Anajinn ainda olhava para a aprendiz.— É verdade? — perguntou ela. A aprendiz prendeu o riso tempo suficiente para aquiescer com a cabeça. — Quanto? — A aprendiz fez um gesto com os dedos, do tamanho de uma pulga grande. — Ótimo. — Anajinn deu um suspiro de alívio. — Então não deve ter acontecido nada de ruim.

O pai de Reiter parecia presa de preocupação, raiva e medo. — Ruim? O que meu filho fez?"

— Nada de terrível, pelo visto — disse Anajinn. — As caravanas que vão para Caldeum desaparecem às vezes? Sim? Acho que elas não terão mais problemas pelo menos por alguns anos. Pouco antes de a tempestade começar, nós encontramos um... ninho. Essas criaturas não gostam de água. Por motivos óbvios. O deserto era um bom lar para elas. — Franzindo o cenho, ela pegou outro pedaço da armadura, um guarda-pernas, e o examinou de perto. — Eu achava que tínhamos limpado tudo de perigoso, mas é difícil ter certeza quando se está cega de areia por três dias seguidos. — Ela fez uma mesura na direção do pai de Reiter. — Humildemente eu peço desculpas. Mesmo sendo pouco perigo, foi descuido meu.
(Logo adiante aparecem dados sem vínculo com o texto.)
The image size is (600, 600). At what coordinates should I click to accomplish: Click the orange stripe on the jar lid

Reiter viu a boca do pai se mover sem produzir som. Finalmente ele limpou o pigarro.— Eu... entendo. Não foi nada. Eu também peço desculpas. Pelo comportamento do meu filho — disse ele, encarando Reiter.
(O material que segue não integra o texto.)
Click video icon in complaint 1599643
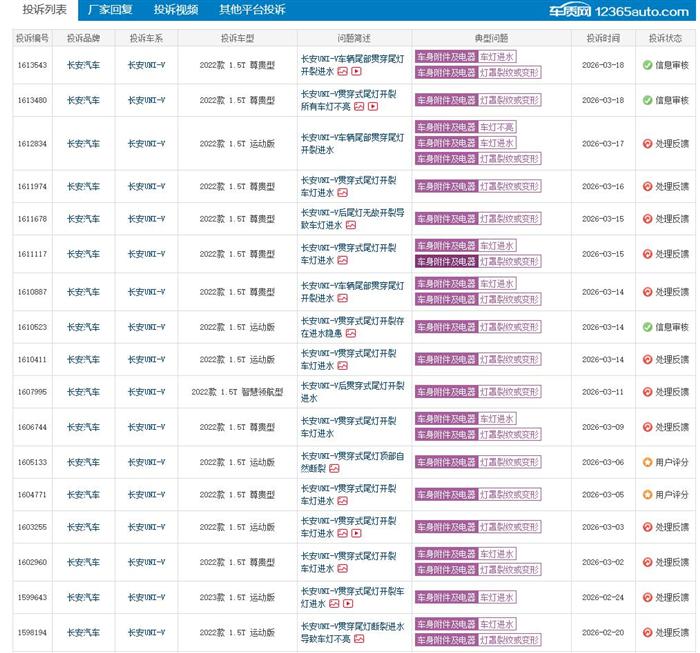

— Ah, desculpas não são necessárias — disse Anajinn. — Se minha aprendiz está se engraçando para o seu filho, não vejo problema nisso.
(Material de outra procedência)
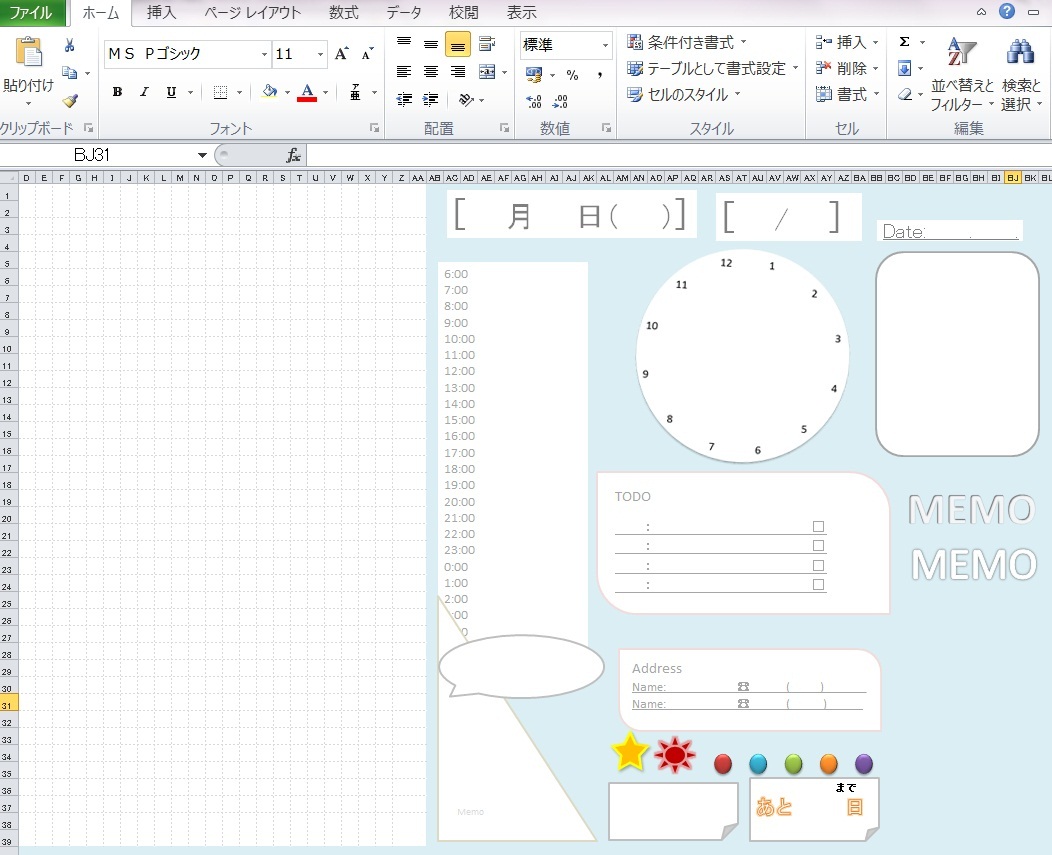Click the wrap text icon
Screen dimensions: 1052x855
point(487,44)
A aprendiz suspirou. — Não é nada diss...

— Não precisa explicar — interrompeu Anajinn, sorrindo. — Amor jovem. Tão bonito. Flores brotando na primavera. Rosas do deserto, essas coisas. Sabe, não há nada no juramento do cruzado que impeça você de...

— Meu juramento, não — grunhiu a aprendiz. — Mas meu bom gosto, sim...

A gargalhada escandalosa do pai seguiu Reiter até a despensa da taberna. Ele fez questão de evitar encontrar as duas mulheres pelo resto da estadia delas, que durou perto de uma semana.

Ele quase conseguiu. Em certo momento a aprendiz o procurou e tentou se desculpar pelo que dissera.

— O senso de humor de Anajinn está passando pra mim. De vez em quando nós... ficamos nos provocando, mas isso não é desculpa. Sinto muito pelo que eu falei.

Reiter grunhiu algo e fez um gesto como se dispensasse a atenção. Ela e a mestra pareciam loucas mesmo. Sangue de demônio. Ele sacudiu a cabeça. Aquilo devia ser mentira. Ou então era loucura.

— Mulher esquisita — disse o pai de Reiter, depois que elas foram embora. — Mas ela tem cabelo na venta, aposto. Disse que era uma "cruzada". História interessante. Ela veio das terras pantanosas. Veio para o deserto procurar algum coisa de religião, algo assim. você devia ter perguntado pra ela. É bem fascinante.

— É, acho que sim — respondeu Reiter.